I travelled along the road where this atrocity occurred on my journey between Gilgit and Chitral, a 14-hour marathon across the Shandour Pass, which at 12,000ft hosts the highest polo ground in the world. The villages we passed through looked peaceful, as farmers gathered in their harvest ahead of the coming winter. There was no disguising, however, the underlying nervousness and fear. At one of the security checkpoints a soldier asked us for a lift. The police had held him back for three days, he said, because they feared that as a Shia he would be killed if he continued on his own.

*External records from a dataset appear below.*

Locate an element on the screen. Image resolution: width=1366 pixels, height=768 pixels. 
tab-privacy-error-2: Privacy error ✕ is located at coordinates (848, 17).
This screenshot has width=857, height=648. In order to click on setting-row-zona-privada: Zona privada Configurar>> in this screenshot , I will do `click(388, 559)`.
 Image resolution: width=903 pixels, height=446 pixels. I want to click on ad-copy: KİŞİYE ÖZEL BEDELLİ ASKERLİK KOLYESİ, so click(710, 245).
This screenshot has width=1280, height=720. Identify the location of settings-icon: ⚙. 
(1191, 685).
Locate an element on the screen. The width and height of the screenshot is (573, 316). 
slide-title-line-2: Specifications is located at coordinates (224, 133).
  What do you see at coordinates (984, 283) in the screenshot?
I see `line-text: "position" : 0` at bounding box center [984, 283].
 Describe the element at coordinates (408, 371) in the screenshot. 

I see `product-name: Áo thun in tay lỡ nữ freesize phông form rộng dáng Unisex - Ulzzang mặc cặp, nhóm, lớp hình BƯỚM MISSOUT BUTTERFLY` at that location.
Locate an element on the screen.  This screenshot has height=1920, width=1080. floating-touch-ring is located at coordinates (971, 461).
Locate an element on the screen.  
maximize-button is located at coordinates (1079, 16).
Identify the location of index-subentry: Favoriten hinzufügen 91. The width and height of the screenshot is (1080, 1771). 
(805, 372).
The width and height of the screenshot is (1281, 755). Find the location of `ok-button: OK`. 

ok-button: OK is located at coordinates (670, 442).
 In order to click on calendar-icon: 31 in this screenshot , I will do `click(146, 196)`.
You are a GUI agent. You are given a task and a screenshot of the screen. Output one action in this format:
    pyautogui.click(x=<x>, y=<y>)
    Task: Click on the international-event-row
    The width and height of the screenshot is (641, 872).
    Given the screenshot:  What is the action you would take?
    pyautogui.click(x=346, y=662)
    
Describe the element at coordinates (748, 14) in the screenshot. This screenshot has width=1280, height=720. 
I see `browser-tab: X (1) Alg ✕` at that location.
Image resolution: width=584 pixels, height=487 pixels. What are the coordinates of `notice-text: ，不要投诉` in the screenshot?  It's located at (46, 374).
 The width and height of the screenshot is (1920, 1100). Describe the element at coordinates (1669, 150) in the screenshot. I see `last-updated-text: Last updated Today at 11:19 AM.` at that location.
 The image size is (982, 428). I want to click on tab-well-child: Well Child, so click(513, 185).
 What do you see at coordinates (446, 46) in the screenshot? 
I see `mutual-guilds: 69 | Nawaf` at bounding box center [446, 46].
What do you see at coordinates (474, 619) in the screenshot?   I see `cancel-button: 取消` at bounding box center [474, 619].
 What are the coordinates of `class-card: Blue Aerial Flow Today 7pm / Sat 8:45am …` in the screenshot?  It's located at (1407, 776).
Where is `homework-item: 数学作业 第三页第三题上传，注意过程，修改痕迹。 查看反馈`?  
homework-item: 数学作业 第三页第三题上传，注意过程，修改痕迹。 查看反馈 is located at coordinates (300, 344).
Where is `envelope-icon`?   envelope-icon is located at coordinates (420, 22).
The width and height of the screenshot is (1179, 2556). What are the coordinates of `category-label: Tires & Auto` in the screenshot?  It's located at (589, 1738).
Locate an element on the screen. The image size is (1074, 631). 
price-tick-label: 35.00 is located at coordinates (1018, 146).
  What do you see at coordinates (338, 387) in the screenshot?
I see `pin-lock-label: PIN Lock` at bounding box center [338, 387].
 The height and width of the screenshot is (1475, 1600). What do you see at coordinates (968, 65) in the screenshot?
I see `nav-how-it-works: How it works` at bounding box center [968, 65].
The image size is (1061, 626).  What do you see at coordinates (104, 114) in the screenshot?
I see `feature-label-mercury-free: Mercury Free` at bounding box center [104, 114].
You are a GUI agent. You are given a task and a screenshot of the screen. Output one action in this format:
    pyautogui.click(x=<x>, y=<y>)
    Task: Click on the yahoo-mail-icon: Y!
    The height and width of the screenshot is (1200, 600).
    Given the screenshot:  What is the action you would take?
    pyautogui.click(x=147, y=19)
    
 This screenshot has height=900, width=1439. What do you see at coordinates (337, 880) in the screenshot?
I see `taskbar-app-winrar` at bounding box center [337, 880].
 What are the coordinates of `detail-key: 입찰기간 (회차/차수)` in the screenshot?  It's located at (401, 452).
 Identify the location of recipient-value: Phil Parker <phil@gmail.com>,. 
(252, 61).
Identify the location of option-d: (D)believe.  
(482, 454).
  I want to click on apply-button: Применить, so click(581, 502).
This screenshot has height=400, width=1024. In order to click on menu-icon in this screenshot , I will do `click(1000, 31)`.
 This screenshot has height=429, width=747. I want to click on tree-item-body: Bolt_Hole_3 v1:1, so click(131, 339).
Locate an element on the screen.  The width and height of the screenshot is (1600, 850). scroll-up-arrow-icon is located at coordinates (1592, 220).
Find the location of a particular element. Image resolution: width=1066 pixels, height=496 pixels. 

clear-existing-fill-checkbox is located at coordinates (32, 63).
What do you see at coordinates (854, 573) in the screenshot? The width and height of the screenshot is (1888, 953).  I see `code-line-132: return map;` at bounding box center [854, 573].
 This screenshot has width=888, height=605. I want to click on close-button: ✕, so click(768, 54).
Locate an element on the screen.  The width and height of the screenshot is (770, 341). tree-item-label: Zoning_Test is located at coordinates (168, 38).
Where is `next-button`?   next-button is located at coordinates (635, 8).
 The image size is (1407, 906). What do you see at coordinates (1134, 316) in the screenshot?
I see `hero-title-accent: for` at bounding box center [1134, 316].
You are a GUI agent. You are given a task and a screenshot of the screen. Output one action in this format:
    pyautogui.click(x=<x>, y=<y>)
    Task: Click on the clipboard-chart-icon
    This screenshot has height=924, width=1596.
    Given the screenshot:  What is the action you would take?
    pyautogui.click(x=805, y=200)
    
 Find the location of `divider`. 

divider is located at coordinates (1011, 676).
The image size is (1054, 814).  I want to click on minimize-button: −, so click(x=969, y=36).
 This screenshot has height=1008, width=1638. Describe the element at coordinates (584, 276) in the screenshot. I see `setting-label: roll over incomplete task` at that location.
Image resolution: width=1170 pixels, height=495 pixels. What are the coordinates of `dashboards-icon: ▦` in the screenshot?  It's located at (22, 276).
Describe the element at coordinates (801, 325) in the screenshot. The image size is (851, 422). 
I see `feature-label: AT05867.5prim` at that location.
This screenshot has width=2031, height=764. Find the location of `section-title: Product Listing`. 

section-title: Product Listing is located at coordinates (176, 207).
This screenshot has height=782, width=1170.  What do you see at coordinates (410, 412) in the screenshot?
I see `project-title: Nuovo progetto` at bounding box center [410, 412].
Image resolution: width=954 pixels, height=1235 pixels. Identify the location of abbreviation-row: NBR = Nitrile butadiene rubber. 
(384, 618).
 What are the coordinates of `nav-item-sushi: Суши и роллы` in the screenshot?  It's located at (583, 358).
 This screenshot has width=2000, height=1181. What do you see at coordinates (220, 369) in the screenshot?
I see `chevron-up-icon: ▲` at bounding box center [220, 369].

Such is the scale of the sectarian hatred that at another checkpoint my guides were asked to declare whether they were Shia, Sunni or Ismaili. I was later told that four hours after we had completed the journey the road had been closed. No reason was given but I was told that suspected terrorists had been captured on the road. In the town of Gilgit itself, life is now lived on sectarian lines. One local man told me that ‘there is one hospital for Sunni, one for Shia, one for Ismailis’, and claimed that such is the tension that the rival sects even choose different routes to work.

Much of the trouble comes from outside. Gilgit and Chitral have always been of importance because they are on the road that links India and Asia. That is why, ever since the days of British rule, there have been incursions into the area. With the war against the Taliban still raging, today is no different. But there is more to it than that. As one elder, Subiday Qlaudar Khan, from Paidendas, a village south of Gilgit, told me, ‘These people don’t descend from the sky. They rely on local leaders for support. The people in the villages have been asleep. The violence is our fault.’

The only way that Chitral and Gilgit can retain their immunity from the tragic violence that has disfigured neighbouring territories is by cooperating to block the outsiders who arrive in the area intent on bringing terror, and creating the jobs and prosperity that give people reasons for hope. Shoaib Sultan Khan may be 79 years old, but his work is more important than ever before. The guardians of his legacy are the village activists of Chitral, Gilgit and the Hunza Valley. But his influence stretches far wider. Khan’s social model is today being copied in India, Japan, Korea, Sri Lanka and – most recently – across the border in Afghan­istan. It has already lifted some 30 million people out of poverty, and his unique insights have urgent lessons for the world.